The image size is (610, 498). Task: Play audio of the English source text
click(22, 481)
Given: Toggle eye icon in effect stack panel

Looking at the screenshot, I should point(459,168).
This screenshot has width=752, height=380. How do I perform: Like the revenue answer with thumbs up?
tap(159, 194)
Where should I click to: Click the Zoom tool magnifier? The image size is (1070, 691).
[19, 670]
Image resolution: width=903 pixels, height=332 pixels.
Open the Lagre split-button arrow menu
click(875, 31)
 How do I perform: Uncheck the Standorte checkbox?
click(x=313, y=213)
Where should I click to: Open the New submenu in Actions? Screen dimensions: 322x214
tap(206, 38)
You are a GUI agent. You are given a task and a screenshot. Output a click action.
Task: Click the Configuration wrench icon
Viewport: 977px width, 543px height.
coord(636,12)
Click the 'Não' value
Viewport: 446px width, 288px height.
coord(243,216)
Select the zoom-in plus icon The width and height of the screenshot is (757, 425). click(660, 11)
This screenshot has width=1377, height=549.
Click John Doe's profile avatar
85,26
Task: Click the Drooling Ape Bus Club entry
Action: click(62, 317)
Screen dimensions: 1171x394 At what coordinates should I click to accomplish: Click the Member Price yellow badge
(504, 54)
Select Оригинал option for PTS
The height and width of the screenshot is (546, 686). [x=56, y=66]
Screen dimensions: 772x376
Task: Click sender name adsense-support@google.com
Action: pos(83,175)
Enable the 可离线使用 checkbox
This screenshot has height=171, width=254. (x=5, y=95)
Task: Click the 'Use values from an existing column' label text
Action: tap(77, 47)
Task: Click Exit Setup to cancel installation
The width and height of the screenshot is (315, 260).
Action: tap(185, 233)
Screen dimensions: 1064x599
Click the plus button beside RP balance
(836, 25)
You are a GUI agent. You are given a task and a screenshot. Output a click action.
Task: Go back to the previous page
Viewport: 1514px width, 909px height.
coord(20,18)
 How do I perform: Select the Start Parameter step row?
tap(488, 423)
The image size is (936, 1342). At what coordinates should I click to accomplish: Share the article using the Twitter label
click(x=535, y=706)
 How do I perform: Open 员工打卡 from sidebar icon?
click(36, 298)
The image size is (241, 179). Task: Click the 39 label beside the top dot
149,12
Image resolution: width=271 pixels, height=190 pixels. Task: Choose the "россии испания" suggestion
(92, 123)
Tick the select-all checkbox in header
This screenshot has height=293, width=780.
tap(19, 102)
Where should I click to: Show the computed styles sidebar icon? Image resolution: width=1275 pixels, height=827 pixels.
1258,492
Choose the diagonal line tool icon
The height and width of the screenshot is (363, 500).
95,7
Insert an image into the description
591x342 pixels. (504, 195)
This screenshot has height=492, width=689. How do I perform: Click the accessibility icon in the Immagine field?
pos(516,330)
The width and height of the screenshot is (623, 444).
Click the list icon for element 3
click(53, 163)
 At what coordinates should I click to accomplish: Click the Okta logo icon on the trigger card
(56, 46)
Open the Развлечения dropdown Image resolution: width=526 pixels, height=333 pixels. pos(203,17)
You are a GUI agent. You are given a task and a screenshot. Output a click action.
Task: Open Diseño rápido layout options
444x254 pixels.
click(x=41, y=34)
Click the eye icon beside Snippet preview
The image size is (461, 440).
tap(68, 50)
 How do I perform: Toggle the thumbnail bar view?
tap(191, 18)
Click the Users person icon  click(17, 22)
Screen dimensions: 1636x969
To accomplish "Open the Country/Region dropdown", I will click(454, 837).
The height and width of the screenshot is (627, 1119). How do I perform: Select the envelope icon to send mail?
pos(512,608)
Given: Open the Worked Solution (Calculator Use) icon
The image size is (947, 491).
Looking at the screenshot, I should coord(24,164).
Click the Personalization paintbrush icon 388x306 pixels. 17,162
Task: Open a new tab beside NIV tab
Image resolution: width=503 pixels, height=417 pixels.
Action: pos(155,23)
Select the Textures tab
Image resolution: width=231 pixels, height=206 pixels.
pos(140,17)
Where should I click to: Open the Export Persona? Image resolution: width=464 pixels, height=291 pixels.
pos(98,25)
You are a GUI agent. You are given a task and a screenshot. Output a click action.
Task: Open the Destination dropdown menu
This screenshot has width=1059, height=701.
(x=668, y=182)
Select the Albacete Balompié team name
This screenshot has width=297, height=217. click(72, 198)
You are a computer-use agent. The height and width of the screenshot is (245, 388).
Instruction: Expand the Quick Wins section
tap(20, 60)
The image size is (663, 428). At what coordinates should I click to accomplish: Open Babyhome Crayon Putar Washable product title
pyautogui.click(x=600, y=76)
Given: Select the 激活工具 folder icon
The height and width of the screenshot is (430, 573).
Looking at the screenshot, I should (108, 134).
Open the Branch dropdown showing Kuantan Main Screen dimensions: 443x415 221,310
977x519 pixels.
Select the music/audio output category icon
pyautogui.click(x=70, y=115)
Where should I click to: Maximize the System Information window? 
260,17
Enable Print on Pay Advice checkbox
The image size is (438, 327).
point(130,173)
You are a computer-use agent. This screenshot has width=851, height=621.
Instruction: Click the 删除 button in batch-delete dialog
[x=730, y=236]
────────────────────────────────────────
# Task statement:
Copy the material from the line containing "The height and width of the screenshot is (627, 1119)." through the end of the material, switching "Destination" to "Source" and leaving everything else as it is.

# Answer in full:
The height and width of the screenshot is (627, 1119). How do I perform: Select the envelope icon to send mail?
pos(512,608)
Given: Open the Worked Solution (Calculator Use) icon
The image size is (947, 491).
Looking at the screenshot, I should coord(24,164).
Click the Personalization paintbrush icon 388x306 pixels. 17,162
Task: Open a new tab beside NIV tab
Image resolution: width=503 pixels, height=417 pixels.
Action: pos(155,23)
Select the Textures tab
Image resolution: width=231 pixels, height=206 pixels.
pos(140,17)
Where should I click to: Open the Export Persona? Image resolution: width=464 pixels, height=291 pixels.
pos(98,25)
You are a GUI agent. You are given a task and a screenshot. Output a click action.
Task: Open the Source dropdown menu
This screenshot has width=1059, height=701.
(x=668, y=182)
Select the Albacete Balompié team name
This screenshot has width=297, height=217. click(72, 198)
You are a computer-use agent. The height and width of the screenshot is (245, 388).
Instruction: Expand the Quick Wins section
tap(20, 60)
The image size is (663, 428). At what coordinates should I click to accomplish: Open Babyhome Crayon Putar Washable product title
pyautogui.click(x=600, y=76)
Given: Select the 激活工具 folder icon
The height and width of the screenshot is (430, 573).
Looking at the screenshot, I should (108, 134).
Open the Branch dropdown showing Kuantan Main Screen dimensions: 443x415 221,310
977x519 pixels.
Select the music/audio output category icon
pyautogui.click(x=70, y=115)
Where should I click to: Maximize the System Information window? 
260,17
Enable Print on Pay Advice checkbox
The image size is (438, 327).
point(130,173)
You are a computer-use agent. This screenshot has width=851, height=621.
Instruction: Click the 删除 button in batch-delete dialog
[x=730, y=236]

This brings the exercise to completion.